The word woke a train of dormant associations, and Paul saw himself seated on a dingy carpet, between two familiar taciturn old presences, while he rummaged in the depths of a bag stuffed with strips of newspaper.
He found Mrs. Heeny sitting in a pink arm-chair, her bonnet perched on a pink-shaded electric lamp and her numerous implements spread out on an immense pink toilet-table. Vague as his recollection of her was, she gave him at once a sense of reassurance that nothing else in the house conveyed, and after he had examined all her scissors and pastes and nail-polishers he turned to the bag, which stood on the carpet at her feet as if she were waiting for a train.
"My, my!" she said, "do you want to get into that again? How you used to hunt in it for taffy, to be sure, when your Pa brought you up to Grandma Spragg's o' Saturdays! Well, I'm afraid there ain't any taffy in it now; but there's piles and piles of lovely new clippings you ain't seen."
"My Papa?" He paused, his hand among the strips of newspaper. "My Papa never saw my Grandma Spragg. He never went to America."
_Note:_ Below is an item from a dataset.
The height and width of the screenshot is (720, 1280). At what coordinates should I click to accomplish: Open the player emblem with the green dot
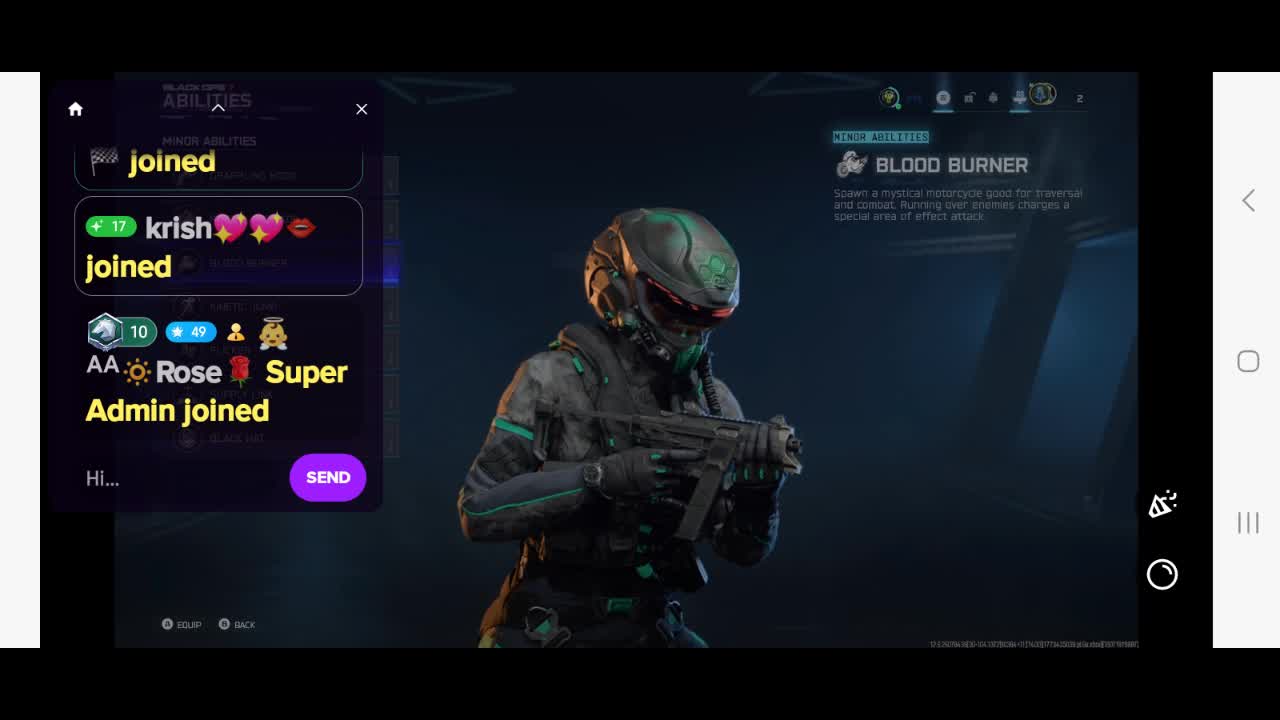click(889, 97)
"Never went to America? Your Pa never—? Why, land alive!" Mrs. Heeny gasped, a blush empurpling her large warm face. "Why, Paul Marvell, don't you remember your own father, you that bear his name?" she exclaimed.
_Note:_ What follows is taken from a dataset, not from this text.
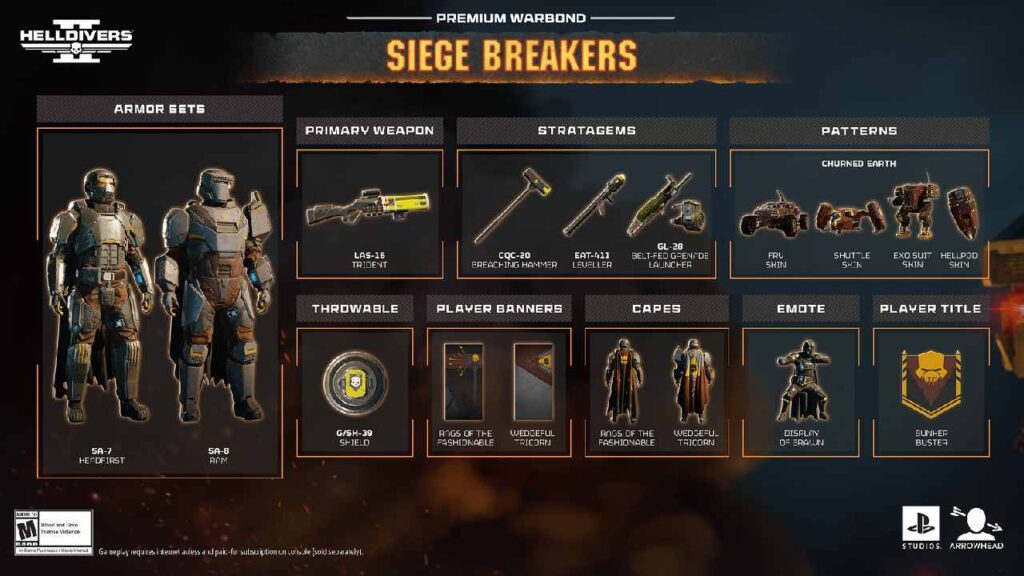This screenshot has width=1024, height=576.
Task: Select the Bunker Buster player title
Action: coord(931,383)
The boy blushed also, conscious that it must have been wrong to forget, and yet not seeing how he was to blame.
"That one died a long long time ago, didn't he? I was thinking of my
French father," he explained.
"Oh, mercy," ejaculated Mrs. Heeny; and as if to cut the conversation short she stooped over, creaking like a ship, and thrust her plump strong hand into the bag.
"Here, now, just you look at these clippings—I guess you'll find a lot in them about your Ma.—Where do they come from? Why, out of the papers, of course," she added, in response to Paul's enquiry. "You'd oughter start a scrap-book yourself—you're plenty old enough. You could make a beauty just about your Ma, with her picture pasted in the front—and another about Mr. Moffatt and his collections. There's one I cut out the other day that says he's the greatest collector in America."
Paul listened, fascinated. He had the feeling that Mrs. Heeny's clippings, aside from their great intrinsic interest, might furnish him the clue to many things he didn't understand, and that nobody had ever had time to explain to him. His mother's marriages, for instance: he was sure there was a great deal to find out about them. But she always said: "I'll tell you all about it when I come back"—and when she came back it was invariably to rush off somewhere else. So he had remained without a key to her transitions, and had had to take for granted numberless things that seemed to have no parallel in the experience of the other boys he knew.